▶ TASK DETAILS: Your response should be the complete set of records, reproduced exactly.

▶ MATERIAL TO PROCESS:
BEGIN

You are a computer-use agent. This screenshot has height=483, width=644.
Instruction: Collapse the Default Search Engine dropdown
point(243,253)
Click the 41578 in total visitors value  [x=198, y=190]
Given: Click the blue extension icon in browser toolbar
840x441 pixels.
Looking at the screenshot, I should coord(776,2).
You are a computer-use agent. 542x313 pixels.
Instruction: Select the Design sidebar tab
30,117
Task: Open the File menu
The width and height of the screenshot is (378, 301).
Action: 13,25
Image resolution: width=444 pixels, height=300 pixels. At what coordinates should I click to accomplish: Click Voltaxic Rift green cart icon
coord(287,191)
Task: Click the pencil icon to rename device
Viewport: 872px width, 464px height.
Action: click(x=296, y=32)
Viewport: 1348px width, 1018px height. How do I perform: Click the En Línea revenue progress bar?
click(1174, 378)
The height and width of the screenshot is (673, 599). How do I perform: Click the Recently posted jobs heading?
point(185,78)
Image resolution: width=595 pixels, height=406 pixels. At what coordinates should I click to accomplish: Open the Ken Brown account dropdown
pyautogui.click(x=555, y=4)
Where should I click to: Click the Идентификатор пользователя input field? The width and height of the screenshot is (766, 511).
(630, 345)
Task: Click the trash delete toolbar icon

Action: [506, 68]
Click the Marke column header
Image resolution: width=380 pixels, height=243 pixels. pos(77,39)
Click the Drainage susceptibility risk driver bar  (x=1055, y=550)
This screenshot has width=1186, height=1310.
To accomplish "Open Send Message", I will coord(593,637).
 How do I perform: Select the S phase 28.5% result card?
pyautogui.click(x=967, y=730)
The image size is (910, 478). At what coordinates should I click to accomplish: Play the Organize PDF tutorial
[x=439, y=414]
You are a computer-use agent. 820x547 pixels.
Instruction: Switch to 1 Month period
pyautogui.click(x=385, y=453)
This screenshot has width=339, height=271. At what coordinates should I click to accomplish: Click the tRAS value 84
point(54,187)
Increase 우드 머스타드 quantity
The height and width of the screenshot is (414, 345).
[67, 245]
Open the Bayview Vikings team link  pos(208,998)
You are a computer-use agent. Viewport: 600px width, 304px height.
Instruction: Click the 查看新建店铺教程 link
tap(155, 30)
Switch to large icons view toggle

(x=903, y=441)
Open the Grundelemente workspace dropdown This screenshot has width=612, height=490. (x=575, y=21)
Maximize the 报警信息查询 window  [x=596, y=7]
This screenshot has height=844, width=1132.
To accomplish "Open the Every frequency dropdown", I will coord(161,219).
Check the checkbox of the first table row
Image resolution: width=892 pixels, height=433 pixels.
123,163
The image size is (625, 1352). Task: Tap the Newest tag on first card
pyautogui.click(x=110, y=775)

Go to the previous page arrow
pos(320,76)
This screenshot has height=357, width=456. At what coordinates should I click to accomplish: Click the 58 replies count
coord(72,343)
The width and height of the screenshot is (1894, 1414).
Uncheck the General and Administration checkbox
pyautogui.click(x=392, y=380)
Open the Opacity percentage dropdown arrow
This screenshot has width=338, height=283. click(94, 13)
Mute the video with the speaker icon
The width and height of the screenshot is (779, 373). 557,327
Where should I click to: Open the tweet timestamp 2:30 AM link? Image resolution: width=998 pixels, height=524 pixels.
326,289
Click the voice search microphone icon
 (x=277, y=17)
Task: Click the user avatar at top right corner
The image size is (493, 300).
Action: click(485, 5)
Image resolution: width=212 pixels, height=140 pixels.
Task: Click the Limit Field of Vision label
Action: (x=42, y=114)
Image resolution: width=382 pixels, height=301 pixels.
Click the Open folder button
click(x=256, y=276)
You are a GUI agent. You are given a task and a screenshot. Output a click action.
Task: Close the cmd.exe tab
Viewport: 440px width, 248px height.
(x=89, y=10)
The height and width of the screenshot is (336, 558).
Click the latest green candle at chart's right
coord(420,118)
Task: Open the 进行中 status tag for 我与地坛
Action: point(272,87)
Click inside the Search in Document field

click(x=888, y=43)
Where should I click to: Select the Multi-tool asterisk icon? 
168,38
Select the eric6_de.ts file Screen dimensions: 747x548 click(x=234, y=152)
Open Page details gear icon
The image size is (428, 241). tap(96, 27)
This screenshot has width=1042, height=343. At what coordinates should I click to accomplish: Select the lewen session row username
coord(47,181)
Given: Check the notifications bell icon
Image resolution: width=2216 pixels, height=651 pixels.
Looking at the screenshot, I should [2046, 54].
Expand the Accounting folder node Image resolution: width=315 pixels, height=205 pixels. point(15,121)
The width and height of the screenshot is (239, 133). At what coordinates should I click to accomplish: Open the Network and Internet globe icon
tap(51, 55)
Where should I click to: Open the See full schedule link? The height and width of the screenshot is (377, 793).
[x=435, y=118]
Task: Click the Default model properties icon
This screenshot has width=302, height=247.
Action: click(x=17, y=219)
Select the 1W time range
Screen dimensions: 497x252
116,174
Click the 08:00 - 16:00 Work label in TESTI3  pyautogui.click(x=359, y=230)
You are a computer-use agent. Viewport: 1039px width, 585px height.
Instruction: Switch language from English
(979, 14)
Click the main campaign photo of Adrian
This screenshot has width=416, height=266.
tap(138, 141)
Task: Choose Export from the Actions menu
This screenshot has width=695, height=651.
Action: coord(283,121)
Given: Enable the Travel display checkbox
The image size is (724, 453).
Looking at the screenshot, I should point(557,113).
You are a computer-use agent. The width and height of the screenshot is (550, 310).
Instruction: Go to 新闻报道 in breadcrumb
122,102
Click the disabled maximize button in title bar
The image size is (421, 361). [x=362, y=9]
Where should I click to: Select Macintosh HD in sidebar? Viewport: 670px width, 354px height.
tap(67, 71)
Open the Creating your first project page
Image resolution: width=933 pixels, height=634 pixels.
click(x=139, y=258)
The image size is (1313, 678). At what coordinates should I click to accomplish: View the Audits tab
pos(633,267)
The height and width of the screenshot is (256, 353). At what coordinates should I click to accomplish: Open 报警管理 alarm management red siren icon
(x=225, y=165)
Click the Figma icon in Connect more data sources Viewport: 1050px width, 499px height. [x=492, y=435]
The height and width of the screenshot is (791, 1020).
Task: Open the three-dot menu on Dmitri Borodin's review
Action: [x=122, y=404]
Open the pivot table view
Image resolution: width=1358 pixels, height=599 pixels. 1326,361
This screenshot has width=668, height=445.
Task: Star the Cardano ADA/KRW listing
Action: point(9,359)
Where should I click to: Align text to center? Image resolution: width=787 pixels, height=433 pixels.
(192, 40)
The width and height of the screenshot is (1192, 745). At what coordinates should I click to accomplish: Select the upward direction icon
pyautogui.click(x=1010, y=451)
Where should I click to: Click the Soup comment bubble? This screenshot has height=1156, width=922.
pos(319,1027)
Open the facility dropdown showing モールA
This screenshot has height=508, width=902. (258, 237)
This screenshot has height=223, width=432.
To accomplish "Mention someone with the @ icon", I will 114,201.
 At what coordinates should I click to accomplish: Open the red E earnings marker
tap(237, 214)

END

▶ ANSWER TO THIS PROBLEM:
You are a computer-use agent. This screenshot has height=483, width=644.
Instruction: Collapse the Default Search Engine dropdown
point(243,253)
Click the 41578 in total visitors value  [x=198, y=190]
Given: Click the blue extension icon in browser toolbar
840x441 pixels.
Looking at the screenshot, I should coord(776,2).
You are a computer-use agent. 542x313 pixels.
Instruction: Select the Design sidebar tab
30,117
Task: Open the File menu
The width and height of the screenshot is (378, 301).
Action: 13,25
Image resolution: width=444 pixels, height=300 pixels. At what coordinates should I click to accomplish: Click Voltaxic Rift green cart icon
coord(287,191)
Task: Click the pencil icon to rename device
Viewport: 872px width, 464px height.
Action: click(x=296, y=32)
Viewport: 1348px width, 1018px height. How do I perform: Click the En Línea revenue progress bar?
click(1174, 378)
The height and width of the screenshot is (673, 599). How do I perform: Click the Recently posted jobs heading?
point(185,78)
Image resolution: width=595 pixels, height=406 pixels. At what coordinates should I click to accomplish: Open the Ken Brown account dropdown
pyautogui.click(x=555, y=4)
Where should I click to: Click the Идентификатор пользователя input field? The width and height of the screenshot is (766, 511).
(630, 345)
Task: Click the trash delete toolbar icon

Action: [506, 68]
Click the Marke column header
Image resolution: width=380 pixels, height=243 pixels. pos(77,39)
Click the Drainage susceptibility risk driver bar  (x=1055, y=550)
This screenshot has width=1186, height=1310.
To accomplish "Open Send Message", I will coord(593,637).
 How do I perform: Select the S phase 28.5% result card?
pyautogui.click(x=967, y=730)
The image size is (910, 478). At what coordinates should I click to accomplish: Play the Organize PDF tutorial
[x=439, y=414]
You are a computer-use agent. 820x547 pixels.
Instruction: Switch to 1 Month period
pyautogui.click(x=385, y=453)
This screenshot has width=339, height=271. At what coordinates should I click to accomplish: Click the tRAS value 84
point(54,187)
Increase 우드 머스타드 quantity
The height and width of the screenshot is (414, 345).
[67, 245]
Open the Bayview Vikings team link  pos(208,998)
You are a computer-use agent. Viewport: 600px width, 304px height.
Instruction: Click the 查看新建店铺教程 link
tap(155, 30)
Switch to large icons view toggle

(x=903, y=441)
Open the Grundelemente workspace dropdown This screenshot has width=612, height=490. (x=575, y=21)
Maximize the 报警信息查询 window  [x=596, y=7]
This screenshot has height=844, width=1132.
To accomplish "Open the Every frequency dropdown", I will coord(161,219).
Check the checkbox of the first table row
Image resolution: width=892 pixels, height=433 pixels.
123,163
The image size is (625, 1352). Task: Tap the Newest tag on first card
pyautogui.click(x=110, y=775)

Go to the previous page arrow
pos(320,76)
This screenshot has height=357, width=456. At what coordinates should I click to accomplish: Click the 58 replies count
coord(72,343)
The width and height of the screenshot is (1894, 1414).
Uncheck the General and Administration checkbox
pyautogui.click(x=392, y=380)
Open the Opacity percentage dropdown arrow
This screenshot has width=338, height=283. click(94, 13)
Mute the video with the speaker icon
The width and height of the screenshot is (779, 373). 557,327
Where should I click to: Open the tweet timestamp 2:30 AM link? Image resolution: width=998 pixels, height=524 pixels.
326,289
Click the voice search microphone icon
 (x=277, y=17)
Task: Click the user avatar at top right corner
The image size is (493, 300).
Action: click(485, 5)
Image resolution: width=212 pixels, height=140 pixels.
Task: Click the Limit Field of Vision label
Action: (x=42, y=114)
Image resolution: width=382 pixels, height=301 pixels.
Click the Open folder button
click(x=256, y=276)
You are a GUI agent. You are given a task and a screenshot. Output a click action.
Task: Close the cmd.exe tab
Viewport: 440px width, 248px height.
(x=89, y=10)
The height and width of the screenshot is (336, 558).
Click the latest green candle at chart's right
coord(420,118)
Task: Open the 进行中 status tag for 我与地坛
Action: point(272,87)
Click inside the Search in Document field

click(x=888, y=43)
Where should I click to: Select the Multi-tool asterisk icon? 
168,38
Select the eric6_de.ts file Screen dimensions: 747x548 click(x=234, y=152)
Open Page details gear icon
The image size is (428, 241). tap(96, 27)
This screenshot has width=1042, height=343. At what coordinates should I click to accomplish: Select the lewen session row username
coord(47,181)
Given: Check the notifications bell icon
Image resolution: width=2216 pixels, height=651 pixels.
Looking at the screenshot, I should [2046, 54].
Expand the Accounting folder node Image resolution: width=315 pixels, height=205 pixels. point(15,121)
The width and height of the screenshot is (239, 133). At what coordinates should I click to accomplish: Open the Network and Internet globe icon
tap(51, 55)
Where should I click to: Open the See full schedule link? The height and width of the screenshot is (377, 793).
[x=435, y=118]
Task: Click the Default model properties icon
This screenshot has width=302, height=247.
Action: click(x=17, y=219)
Select the 1W time range
Screen dimensions: 497x252
116,174
Click the 08:00 - 16:00 Work label in TESTI3  pyautogui.click(x=359, y=230)
You are a computer-use agent. Viewport: 1039px width, 585px height.
Instruction: Switch language from English
(979, 14)
Click the main campaign photo of Adrian
This screenshot has width=416, height=266.
tap(138, 141)
Task: Choose Export from the Actions menu
This screenshot has width=695, height=651.
Action: coord(283,121)
Given: Enable the Travel display checkbox
The image size is (724, 453).
Looking at the screenshot, I should point(557,113).
You are a computer-use agent. The width and height of the screenshot is (550, 310).
Instruction: Go to 新闻报道 in breadcrumb
122,102
Click the disabled maximize button in title bar
The image size is (421, 361). [x=362, y=9]
Where should I click to: Select Macintosh HD in sidebar? Viewport: 670px width, 354px height.
tap(67, 71)
Open the Creating your first project page
Image resolution: width=933 pixels, height=634 pixels.
click(x=139, y=258)
The image size is (1313, 678). At what coordinates should I click to accomplish: View the Audits tab
pos(633,267)
The height and width of the screenshot is (256, 353). At what coordinates should I click to accomplish: Open 报警管理 alarm management red siren icon
(x=225, y=165)
Click the Figma icon in Connect more data sources Viewport: 1050px width, 499px height. [x=492, y=435]
The height and width of the screenshot is (791, 1020).
Task: Open the three-dot menu on Dmitri Borodin's review
Action: [x=122, y=404]
Open the pivot table view
Image resolution: width=1358 pixels, height=599 pixels. 1326,361
This screenshot has width=668, height=445.
Task: Star the Cardano ADA/KRW listing
Action: point(9,359)
Where should I click to: Align text to center? Image resolution: width=787 pixels, height=433 pixels.
(192, 40)
The width and height of the screenshot is (1192, 745). At what coordinates should I click to accomplish: Select the upward direction icon
pyautogui.click(x=1010, y=451)
Where should I click to: Click the Soup comment bubble? This screenshot has height=1156, width=922.
pos(319,1027)
Open the facility dropdown showing モールA
This screenshot has height=508, width=902. (258, 237)
This screenshot has height=223, width=432.
To accomplish "Mention someone with the @ icon", I will 114,201.
 At what coordinates should I click to accomplish: Open the red E earnings marker
tap(237, 214)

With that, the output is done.